Actor, producer, director, actress, choreographer, six-time Emmy winner

“When I’m looking for who’s best for the job, it’s always been who’s best for the role, however I would feel remiss to say I don’t pay attention when I see a young person who is from an HBCU because it does resonate,” says the multihyphenate. “In fact, I just hired my new assistant from an HBCU, and of course she’s from Howard University.”

Allen adds, “I love that I was just bathed and birthed in my cultural identity at Howard, my dad’s alma mater. He had gone to dental school there. It was everything to have all these incredible Black professors, from Dr. Frank M. Snowden, who wrote this incredible book Blacks in Antiquity: Ethiopians in the Greco-Roman Experience, to Professor Eleanor Traylor, whom Harvard and Yale had been trying to steal for the past 40 years. There’s so many professors: Glenn Dixon, Joseph Harris. When I did the movie Amistad, those were my consultants.”

Pete Nicks

Emmy Award-winning cinematographer and producer; director of upcoming documentary Anthem

“My story was unique in that I was a mixed race kid. I was born in 1968, basically into the story of race in America. My birth mother was white, my birth father was Black. Her family threatened to disown her if she married this Black man. She put me up for adoption, it was very difficult decision for her,” says Nicks, who would be adopted and raised in a Black family. “Any young Black man in America coming of age is going to face questions on some level. But I faced deeper identity questions. The ultimate decision for me to go to Howard had a lot to do with me wanting to understand more what it means to be a Black person in this world. When I visited the school, there was just something that drew me to it, so I made the decision to go.”

- PROVIDED DATA:

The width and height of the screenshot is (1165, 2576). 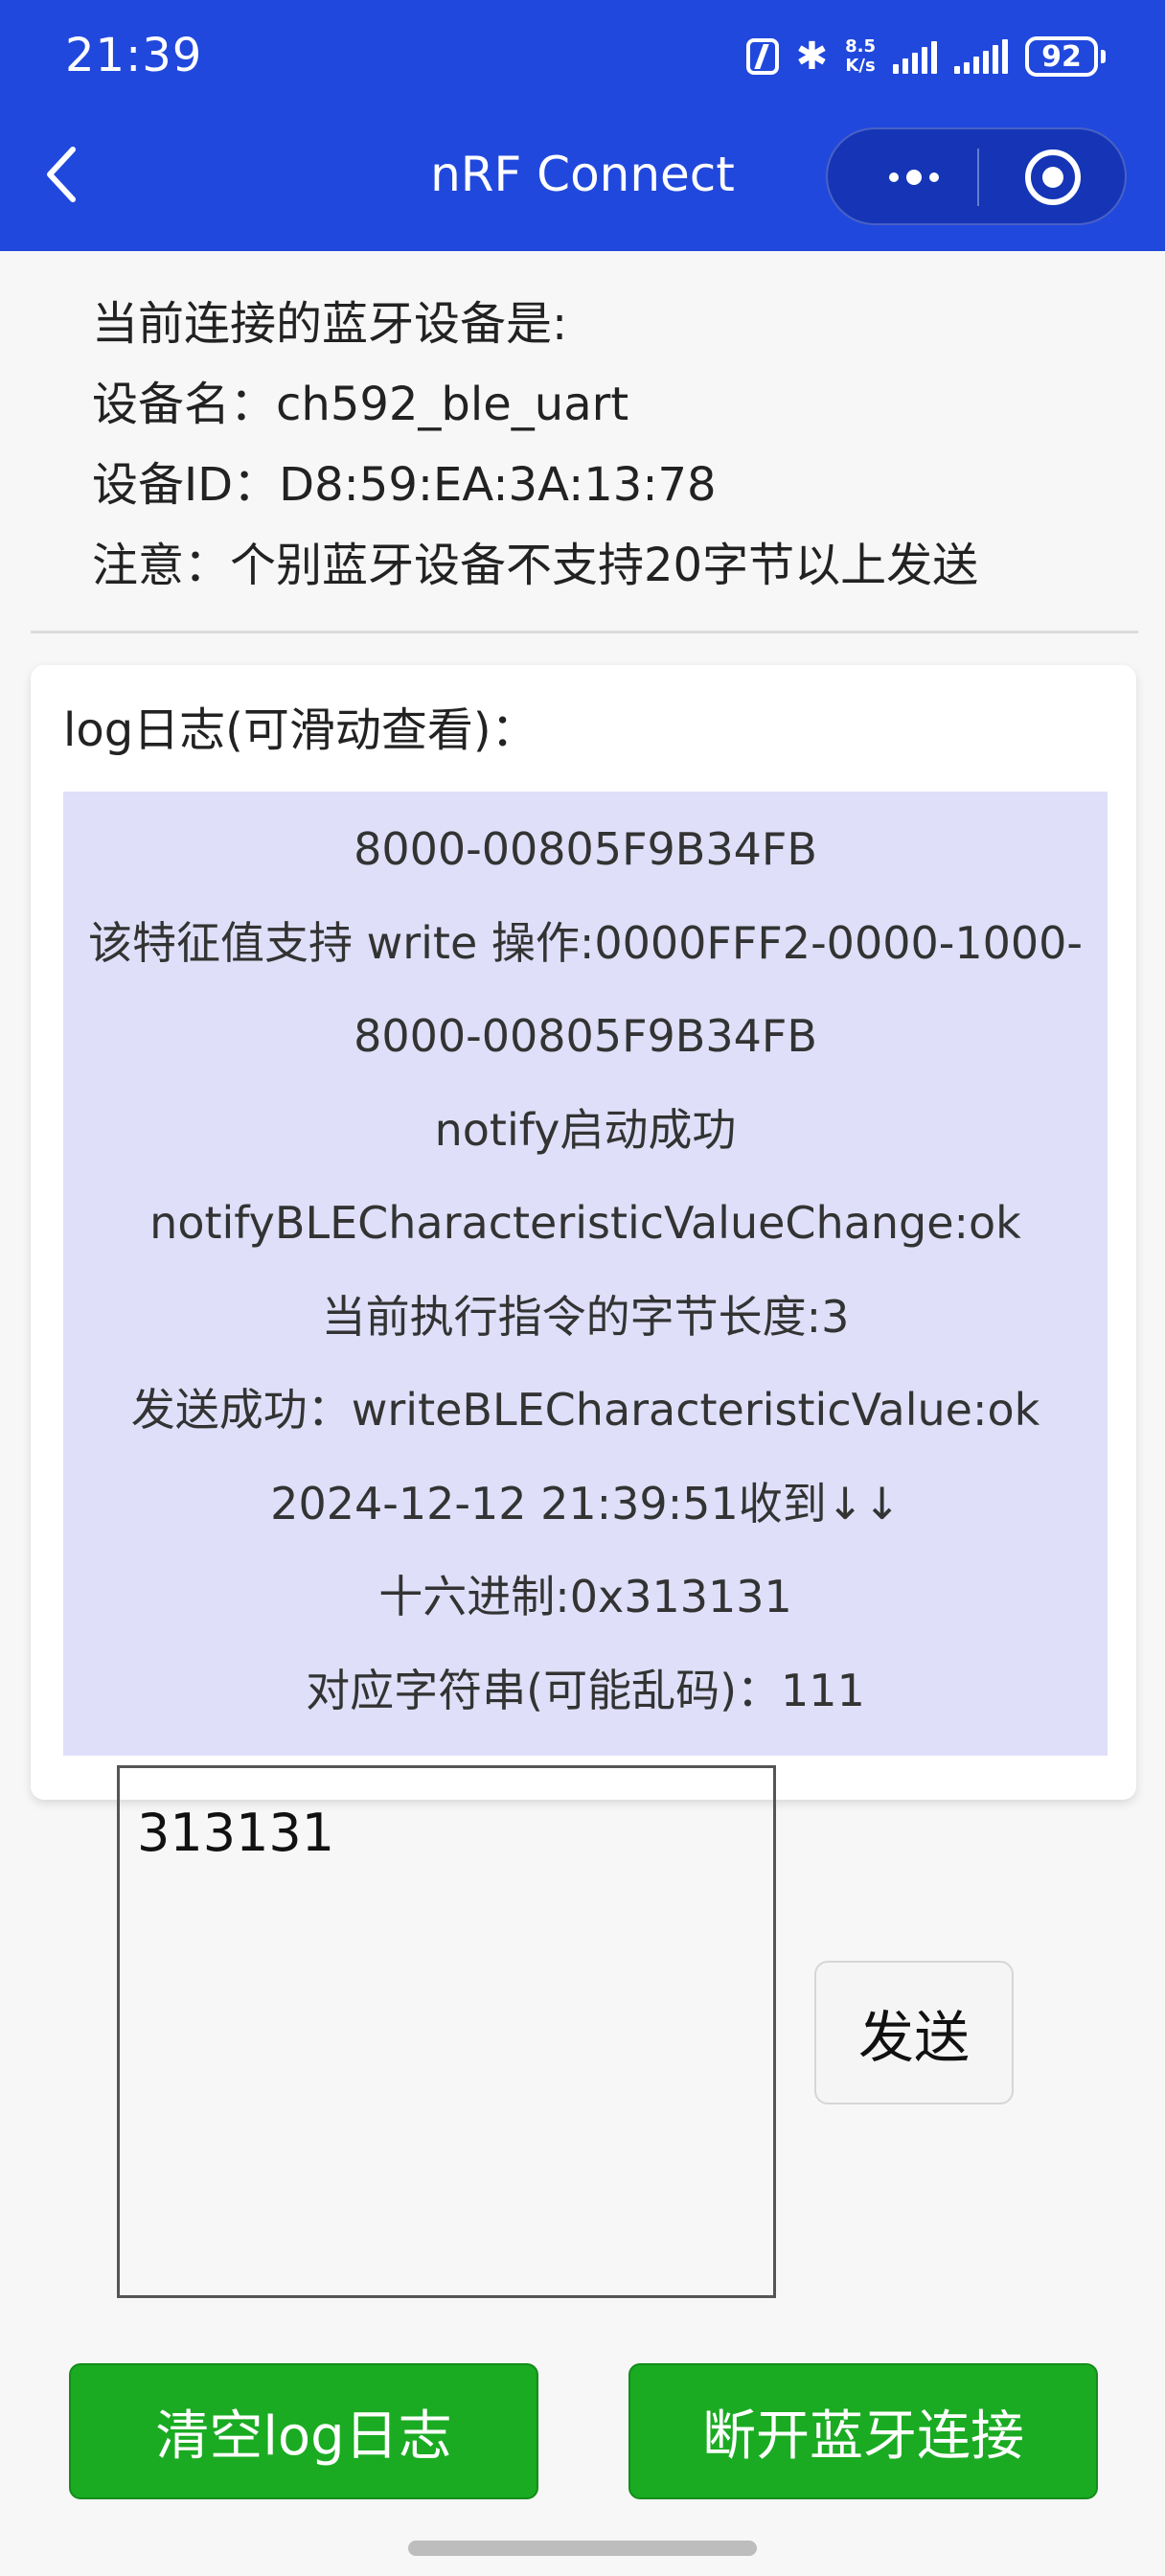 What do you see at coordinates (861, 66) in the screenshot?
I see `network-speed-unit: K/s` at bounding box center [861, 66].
---
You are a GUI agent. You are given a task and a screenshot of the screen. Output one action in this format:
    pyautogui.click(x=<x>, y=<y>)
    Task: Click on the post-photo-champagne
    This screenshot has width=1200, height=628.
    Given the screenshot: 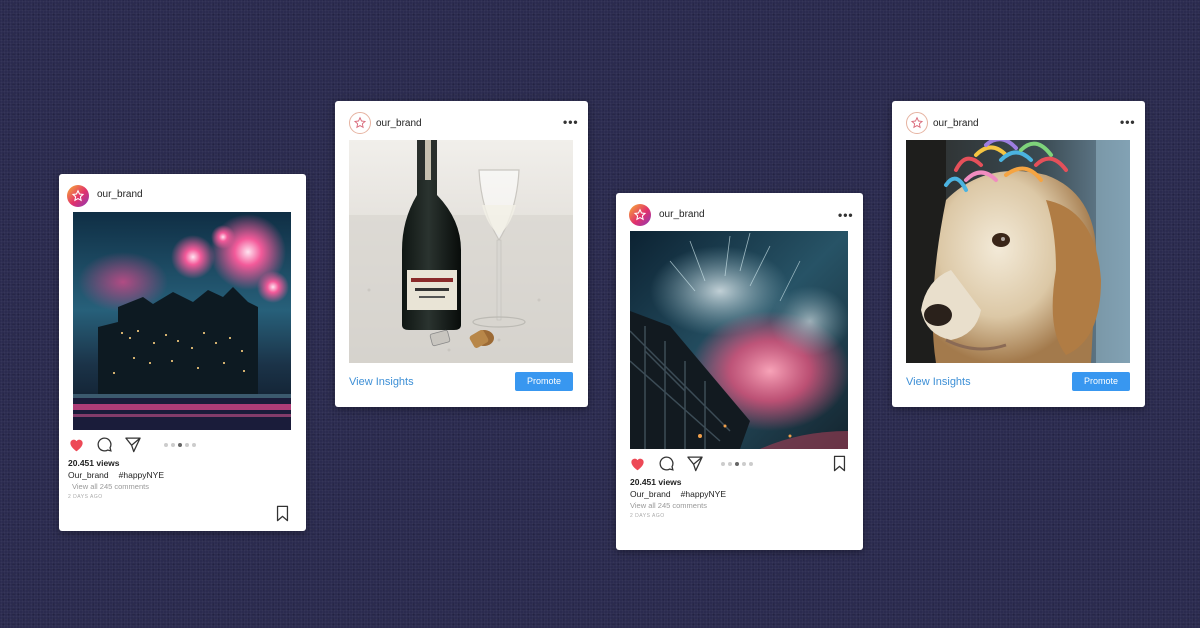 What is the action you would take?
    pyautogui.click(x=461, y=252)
--
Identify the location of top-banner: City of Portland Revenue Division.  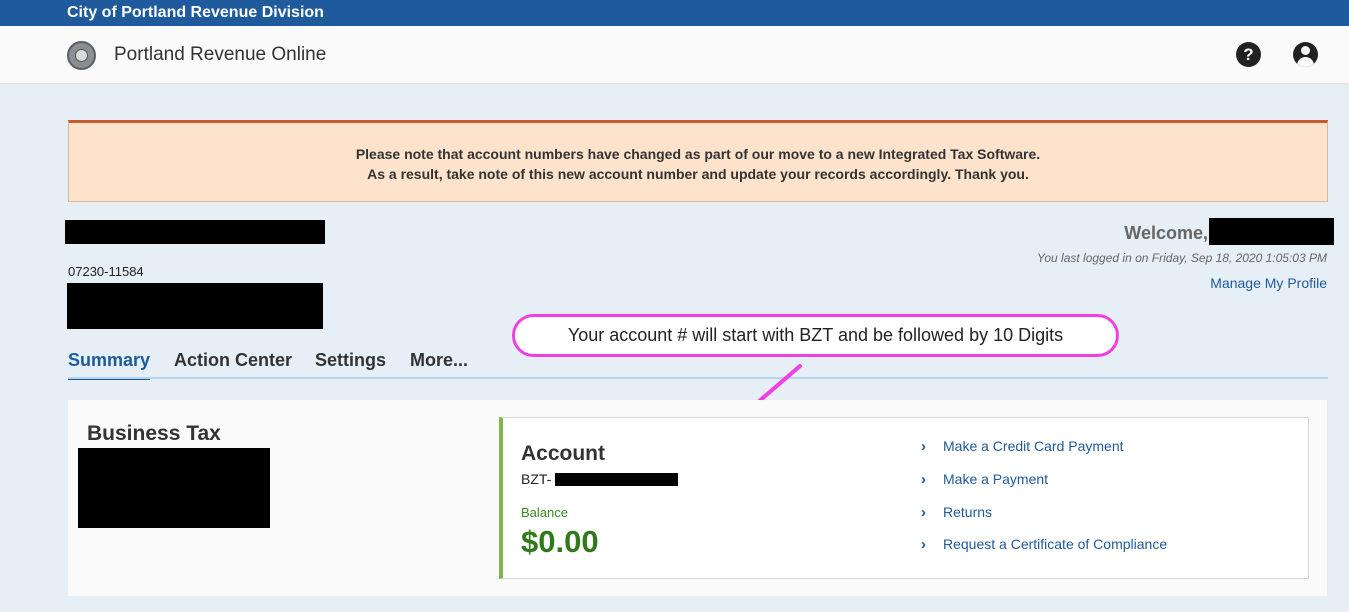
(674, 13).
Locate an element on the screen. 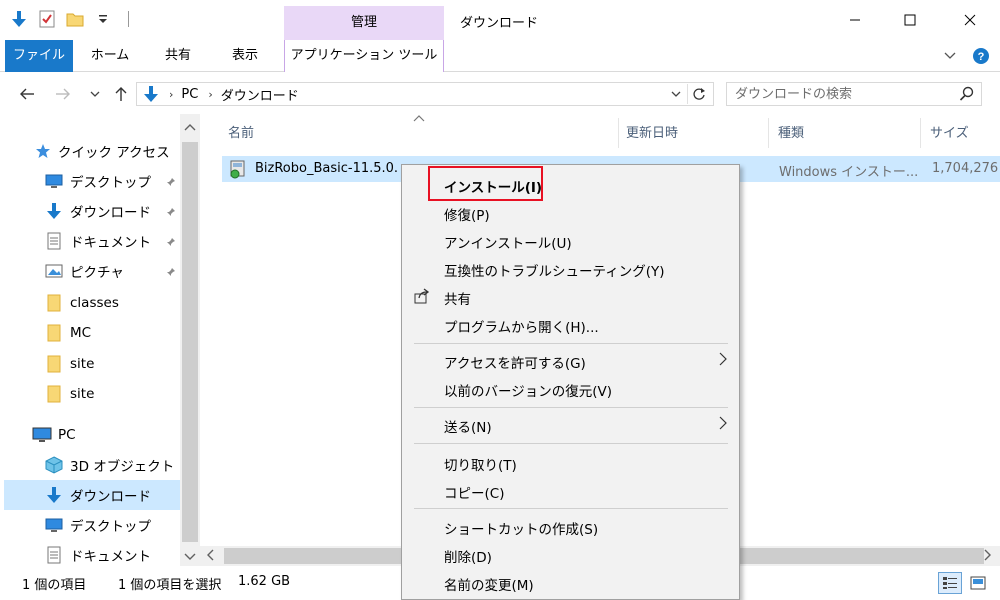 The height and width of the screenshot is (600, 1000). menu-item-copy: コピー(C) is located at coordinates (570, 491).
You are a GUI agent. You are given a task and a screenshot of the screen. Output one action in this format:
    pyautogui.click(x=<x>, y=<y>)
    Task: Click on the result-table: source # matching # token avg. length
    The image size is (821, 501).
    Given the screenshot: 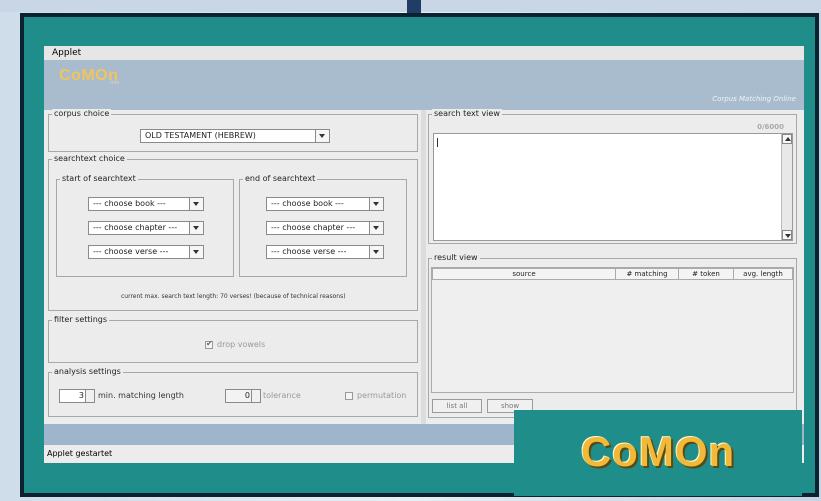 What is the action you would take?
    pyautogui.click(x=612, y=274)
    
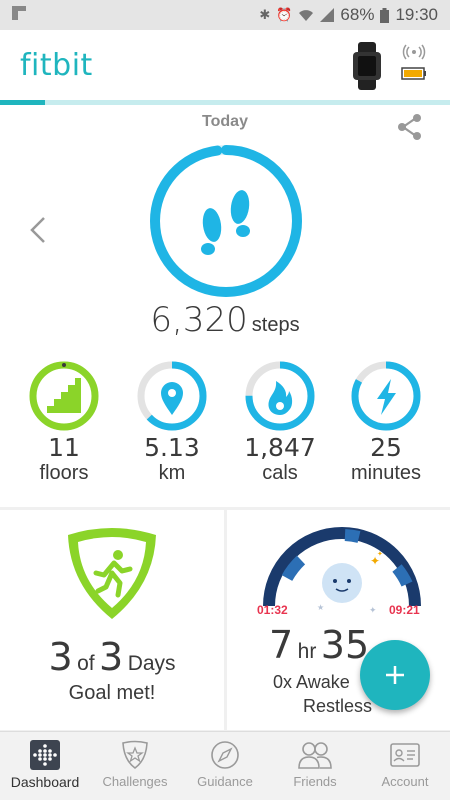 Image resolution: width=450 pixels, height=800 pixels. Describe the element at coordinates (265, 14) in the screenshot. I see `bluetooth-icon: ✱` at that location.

- EXERCISE: Reproduce the whole passage on Howard University alumni, word for word.

- RESULT FOR THIS TASK:
Actor, producer, director, actress, choreographer, six-time Emmy winner

“When I’m looking for who’s best for the job, it’s always been who’s best for the role, however I would feel remiss to say I don’t pay attention when I see a young person who is from an HBCU because it does resonate,” says the multihyphenate. “In fact, I just hired my new assistant from an HBCU, and of course she’s from Howard University.”

Allen adds, “I love that I was just bathed and birthed in my cultural identity at Howard, my dad’s alma mater. He had gone to dental school there. It was everything to have all these incredible Black professors, from Dr. Frank M. Snowden, who wrote this incredible book Blacks in Antiquity: Ethiopians in the Greco-Roman Experience, to Professor Eleanor Traylor, whom Harvard and Yale had been trying to steal for the past 40 years. There’s so many professors: Glenn Dixon, Joseph Harris. When I did the movie Amistad, those were my consultants.”

Pete Nicks

Emmy Award-winning cinematographer and producer; director of upcoming documentary Anthem

“My story was unique in that I was a mixed race kid. I was born in 1968, basically into the story of race in America. My birth mother was white, my birth father was Black. Her family threatened to disown her if she married this Black man. She put me up for adoption, it was very difficult decision for her,” says Nicks, who would be adopted and raised in a Black family. “Any young Black man in America coming of age is going to face questions on some level. But I faced deeper identity questions. The ultimate decision for me to go to Howard had a lot to do with me wanting to understand more what it means to be a Black person in this world. When I visited the school, there was just something that drew me to it, so I made the decision to go.”